National Holidays Include:

  • February 23 – Union Day
  • April 25 – Liberation of Sinai Day
  • May 1 – Labor Day
  • July 23 – Anniversary of the 1952 Revolution
  • October 6 – Armed Forces Day
  • October 24 – Suez Day
  • December 23 – Victory Day

Religious Holidays.These are based on the lunar calendar and shift from year to year.  The primary  and extensive religious holiday is the fasting month of Ramadan but tourism is  unaffected.  Your guide & driver will not eat or drink between sun up and sun  down but tourism facilities are available for the Non-Muslim.

News.  All hotels  will have in room TV and most will pick up CNN International and the BBC.   English language newspapers are available in all major cities.

Global Phone Cards.   If you have a GSM phone you will be able to  purchase a SIM card to allow the phone to operate in Egypt.  Your guide will be  able to help you find a local phone store.

Mail &  Shipping Services.   Mail is reliable and fairly speedy.

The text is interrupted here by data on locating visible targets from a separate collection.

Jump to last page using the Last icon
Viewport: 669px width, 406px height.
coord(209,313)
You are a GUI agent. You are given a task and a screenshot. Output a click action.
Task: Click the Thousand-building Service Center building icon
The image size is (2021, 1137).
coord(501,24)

If you purchase something  you’d like shipped, allow the shopkeeper to do it for you and be sure to get a  receipt…using a credit card may be the best way to pay for an item you would  like to have shipped.

U.S.  Services for Tourists.   Must reading before your trip for U.S. citizens is “Know Before You Go”  on the U.S. Customs website.   Also on the must read list is the U.S.  Department of State’s International Travel section which also provides a link to  register your tour with the local U.S. Embassy.